=== Record excerpts ===

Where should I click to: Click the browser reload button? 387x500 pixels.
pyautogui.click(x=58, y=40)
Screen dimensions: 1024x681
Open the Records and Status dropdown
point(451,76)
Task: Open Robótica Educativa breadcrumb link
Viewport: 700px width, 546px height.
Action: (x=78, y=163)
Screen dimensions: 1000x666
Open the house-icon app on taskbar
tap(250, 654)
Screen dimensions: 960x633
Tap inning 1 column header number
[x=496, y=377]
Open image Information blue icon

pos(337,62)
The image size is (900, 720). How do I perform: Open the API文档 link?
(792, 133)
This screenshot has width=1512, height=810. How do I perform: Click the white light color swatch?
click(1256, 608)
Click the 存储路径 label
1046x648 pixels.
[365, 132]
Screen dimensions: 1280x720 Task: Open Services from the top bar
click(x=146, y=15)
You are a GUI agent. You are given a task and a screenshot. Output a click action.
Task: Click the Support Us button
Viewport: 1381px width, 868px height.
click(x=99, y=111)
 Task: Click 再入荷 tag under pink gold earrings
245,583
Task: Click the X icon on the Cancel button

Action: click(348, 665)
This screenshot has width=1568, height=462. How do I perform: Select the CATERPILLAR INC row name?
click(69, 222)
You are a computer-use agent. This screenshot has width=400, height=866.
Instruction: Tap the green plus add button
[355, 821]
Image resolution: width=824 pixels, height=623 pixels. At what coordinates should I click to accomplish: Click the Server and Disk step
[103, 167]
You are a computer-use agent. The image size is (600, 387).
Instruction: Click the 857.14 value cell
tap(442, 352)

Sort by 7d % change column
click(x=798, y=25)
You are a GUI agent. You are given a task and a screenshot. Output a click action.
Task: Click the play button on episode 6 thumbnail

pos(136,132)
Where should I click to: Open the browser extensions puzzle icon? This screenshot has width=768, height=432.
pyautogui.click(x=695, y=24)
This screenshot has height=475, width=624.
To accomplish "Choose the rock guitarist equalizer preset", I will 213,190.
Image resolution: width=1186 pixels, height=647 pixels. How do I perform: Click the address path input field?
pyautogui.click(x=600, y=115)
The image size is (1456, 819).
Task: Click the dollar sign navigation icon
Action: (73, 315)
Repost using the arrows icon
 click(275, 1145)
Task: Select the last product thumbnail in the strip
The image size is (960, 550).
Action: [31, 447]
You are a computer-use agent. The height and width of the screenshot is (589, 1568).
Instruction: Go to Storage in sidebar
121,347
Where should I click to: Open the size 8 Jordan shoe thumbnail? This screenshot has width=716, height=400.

===

» **Work instruction**
When a line in the material above contains the word "computer", copy that line out.

» **Result for this exercise**
You are a computer-use agent. This screenshot has width=400, height=866.
You are a computer-use agent. The image size is (600, 387).
You are a computer-use agent. The height and width of the screenshot is (589, 1568).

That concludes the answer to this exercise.